* [Source extract]

WEAPONS. An employee of the University of Kentucky was wrongfully fired for keeping a firearm in his car on school property, according to the state’s high court. The court ruled that Kentucky’s concealed carry law prohibited the university from firing the employee.

In 2009, Michael Mitchell worked as an anesthesia technician at the University of Kentucky Chandler Medical Center while he attended graduate school at the university. Mitchell had a license to carry a concealed weapon under Kentucky law. In April 2009, Mitchell’s coworkers heard a rumor that Mitchell had a fire arm in his locker at work. The employees reported this rumor to the hospital administration.

The hospital called the University of Kentucky Police Department. When questioned by the police, Mitchell denied having the firearm in his locker. The police searched Mitchell’s locker but found no weapons. Mitchell then told the police that he kept a firearm in his car, which was parked on university property.

* [Provided data]
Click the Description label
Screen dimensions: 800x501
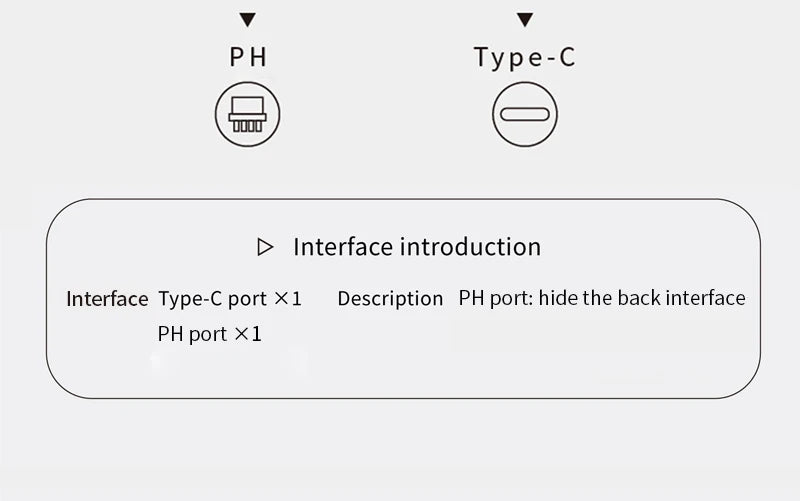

* [Tasks for this exercise]
- 1) Answer these from the Kentucky firearm case text, one line each:
(a) What job did Michael Mitchell hold at the University of Kentucky Chandler Medical Center in 2009?
(b) Whom did the hospital call?
(c) Where did Mitchell tell the police he kept a firearm?
- 2) In the Kentucky firearm case text, turn the paragraph starting "The hospital called" into a short list that keeps its main facts.

* [Problem solutions]
- 1)
(a) Anesthesia technician.
(b) The University of Kentucky Police Department.
(c) In his car, parked on university property.

- 2)
- The hospital called the University of Kentucky Police Department.
- Questioned by police, Mitchell denied having a firearm in his locker.
- Police searched the locker and found no weapons.
- Mitchell then said he kept a firearm in his car, parked on university property.